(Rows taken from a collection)
+++++

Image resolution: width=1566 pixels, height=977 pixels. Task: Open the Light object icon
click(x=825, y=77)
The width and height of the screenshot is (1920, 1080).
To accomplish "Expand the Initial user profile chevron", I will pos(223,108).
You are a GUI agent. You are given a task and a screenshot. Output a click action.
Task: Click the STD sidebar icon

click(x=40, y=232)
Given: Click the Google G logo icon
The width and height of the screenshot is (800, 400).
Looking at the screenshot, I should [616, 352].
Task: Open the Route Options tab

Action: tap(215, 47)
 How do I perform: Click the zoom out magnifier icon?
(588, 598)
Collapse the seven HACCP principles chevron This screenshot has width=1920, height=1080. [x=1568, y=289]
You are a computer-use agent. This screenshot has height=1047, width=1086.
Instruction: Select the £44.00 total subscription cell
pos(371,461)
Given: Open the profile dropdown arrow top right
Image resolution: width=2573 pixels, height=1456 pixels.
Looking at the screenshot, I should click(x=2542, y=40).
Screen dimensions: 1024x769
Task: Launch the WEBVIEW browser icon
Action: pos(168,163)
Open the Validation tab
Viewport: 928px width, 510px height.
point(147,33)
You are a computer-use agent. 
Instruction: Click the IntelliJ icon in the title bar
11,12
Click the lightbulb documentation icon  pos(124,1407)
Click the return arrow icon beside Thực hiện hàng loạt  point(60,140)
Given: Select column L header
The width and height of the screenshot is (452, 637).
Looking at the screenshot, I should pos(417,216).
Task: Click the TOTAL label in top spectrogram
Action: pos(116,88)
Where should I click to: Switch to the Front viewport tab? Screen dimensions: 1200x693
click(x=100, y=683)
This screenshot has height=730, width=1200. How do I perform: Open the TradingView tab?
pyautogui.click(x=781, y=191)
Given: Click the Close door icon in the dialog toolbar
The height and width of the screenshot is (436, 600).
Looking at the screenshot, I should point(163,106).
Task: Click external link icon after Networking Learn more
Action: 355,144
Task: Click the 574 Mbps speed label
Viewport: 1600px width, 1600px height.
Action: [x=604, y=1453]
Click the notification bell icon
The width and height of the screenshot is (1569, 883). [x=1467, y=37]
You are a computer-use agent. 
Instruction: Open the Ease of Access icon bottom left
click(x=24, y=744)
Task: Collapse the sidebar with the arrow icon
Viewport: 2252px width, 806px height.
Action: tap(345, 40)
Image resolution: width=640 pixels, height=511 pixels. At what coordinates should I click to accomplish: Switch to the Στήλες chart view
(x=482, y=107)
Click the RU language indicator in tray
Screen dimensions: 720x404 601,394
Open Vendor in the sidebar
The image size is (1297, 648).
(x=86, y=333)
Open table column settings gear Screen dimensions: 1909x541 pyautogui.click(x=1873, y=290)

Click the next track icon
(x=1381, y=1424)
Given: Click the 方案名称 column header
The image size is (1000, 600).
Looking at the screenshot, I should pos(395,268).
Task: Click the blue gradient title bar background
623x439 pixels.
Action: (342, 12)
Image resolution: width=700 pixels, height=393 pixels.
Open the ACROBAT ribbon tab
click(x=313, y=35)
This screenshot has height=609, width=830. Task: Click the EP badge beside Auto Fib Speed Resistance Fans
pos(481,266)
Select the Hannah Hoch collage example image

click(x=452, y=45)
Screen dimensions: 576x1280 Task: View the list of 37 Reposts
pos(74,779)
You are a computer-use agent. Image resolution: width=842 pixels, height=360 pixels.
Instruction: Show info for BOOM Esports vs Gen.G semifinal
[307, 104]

+++++

» **Aim of the exercise**
Copy the rows above, replacing "Instruction" with "Command" wherever it occurs and leaving everything else unchanged.

» **Written response**
Image resolution: width=1566 pixels, height=977 pixels. Task: Open the Light object icon
click(x=825, y=77)
The width and height of the screenshot is (1920, 1080).
To accomplish "Expand the Initial user profile chevron", I will pos(223,108).
You are a GUI agent. You are given a task and a screenshot. Output a click action.
Task: Click the STD sidebar icon

click(x=40, y=232)
Given: Click the Google G logo icon
The width and height of the screenshot is (800, 400).
Looking at the screenshot, I should [616, 352].
Task: Open the Route Options tab

Action: tap(215, 47)
 How do I perform: Click the zoom out magnifier icon?
(588, 598)
Collapse the seven HACCP principles chevron This screenshot has width=1920, height=1080. [x=1568, y=289]
You are a computer-use agent. This screenshot has height=1047, width=1086.
Command: Select the £44.00 total subscription cell
pos(371,461)
Given: Open the profile dropdown arrow top right
Image resolution: width=2573 pixels, height=1456 pixels.
Looking at the screenshot, I should click(x=2542, y=40).
Screen dimensions: 1024x769
Task: Launch the WEBVIEW browser icon
Action: pos(168,163)
Open the Validation tab
Viewport: 928px width, 510px height.
point(147,33)
You are a computer-use agent. 
Command: Click the IntelliJ icon in the title bar
11,12
Click the lightbulb documentation icon  pos(124,1407)
Click the return arrow icon beside Thực hiện hàng loạt  point(60,140)
Given: Select column L header
The width and height of the screenshot is (452, 637).
Looking at the screenshot, I should pos(417,216).
Task: Click the TOTAL label in top spectrogram
Action: pos(116,88)
Where should I click to: Switch to the Front viewport tab? Screen dimensions: 1200x693
click(x=100, y=683)
This screenshot has height=730, width=1200. How do I perform: Open the TradingView tab?
pyautogui.click(x=781, y=191)
Given: Click the Close door icon in the dialog toolbar
The height and width of the screenshot is (436, 600).
Looking at the screenshot, I should point(163,106).
Task: Click external link icon after Networking Learn more
Action: 355,144
Task: Click the 574 Mbps speed label
Viewport: 1600px width, 1600px height.
Action: [x=604, y=1453]
Click the notification bell icon
The width and height of the screenshot is (1569, 883). [x=1467, y=37]
You are a computer-use agent. 
Command: Open the Ease of Access icon bottom left
click(x=24, y=744)
Task: Collapse the sidebar with the arrow icon
Viewport: 2252px width, 806px height.
Action: tap(345, 40)
Image resolution: width=640 pixels, height=511 pixels. At what coordinates should I click to accomplish: Switch to the Στήλες chart view
(x=482, y=107)
Click the RU language indicator in tray
Screen dimensions: 720x404 601,394
Open Vendor in the sidebar
The image size is (1297, 648).
(x=86, y=333)
Open table column settings gear Screen dimensions: 1909x541 pyautogui.click(x=1873, y=290)

Click the next track icon
(x=1381, y=1424)
Given: Click the 方案名称 column header
The image size is (1000, 600).
Looking at the screenshot, I should pos(395,268).
Task: Click the blue gradient title bar background
623x439 pixels.
Action: (342, 12)
Image resolution: width=700 pixels, height=393 pixels.
Open the ACROBAT ribbon tab
click(x=313, y=35)
This screenshot has height=609, width=830. Task: Click the EP badge beside Auto Fib Speed Resistance Fans
pos(481,266)
Select the Hannah Hoch collage example image

click(x=452, y=45)
Screen dimensions: 576x1280 Task: View the list of 37 Reposts
pos(74,779)
You are a computer-use agent. Image resolution: width=842 pixels, height=360 pixels.
Command: Show info for BOOM Esports vs Gen.G semifinal
[307, 104]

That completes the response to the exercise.